### [Supplied material]

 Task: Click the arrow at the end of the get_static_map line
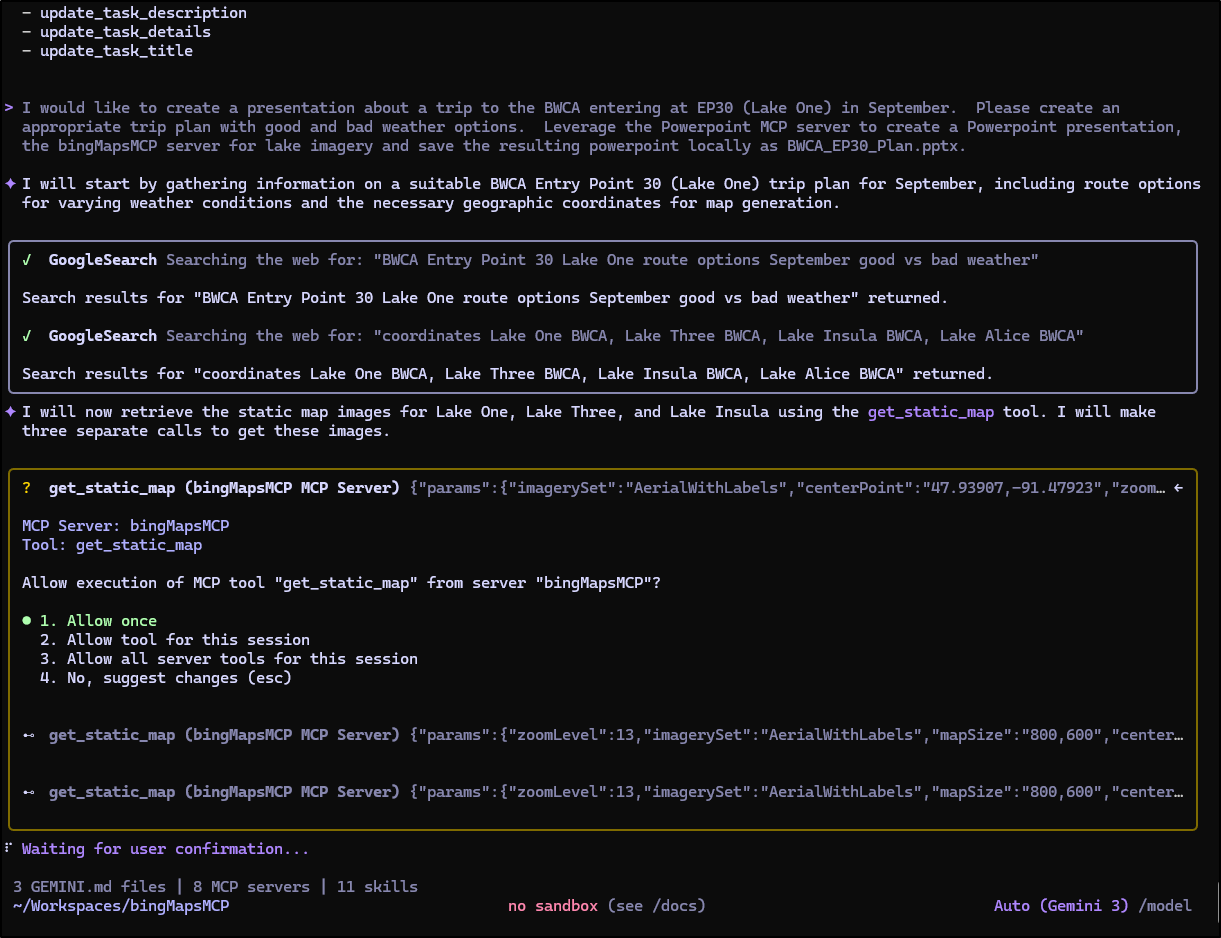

...

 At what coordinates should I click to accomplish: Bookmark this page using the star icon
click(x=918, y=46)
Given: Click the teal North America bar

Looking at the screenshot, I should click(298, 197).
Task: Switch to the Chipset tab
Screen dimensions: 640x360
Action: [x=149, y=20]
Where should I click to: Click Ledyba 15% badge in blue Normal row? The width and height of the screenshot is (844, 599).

### [Problem statement]
Copy every line from the records above that contains the string "Task".

### [Your response]
 Task: Click the arrow at the end of the get_static_map line
Task: Switch to the Chipset tab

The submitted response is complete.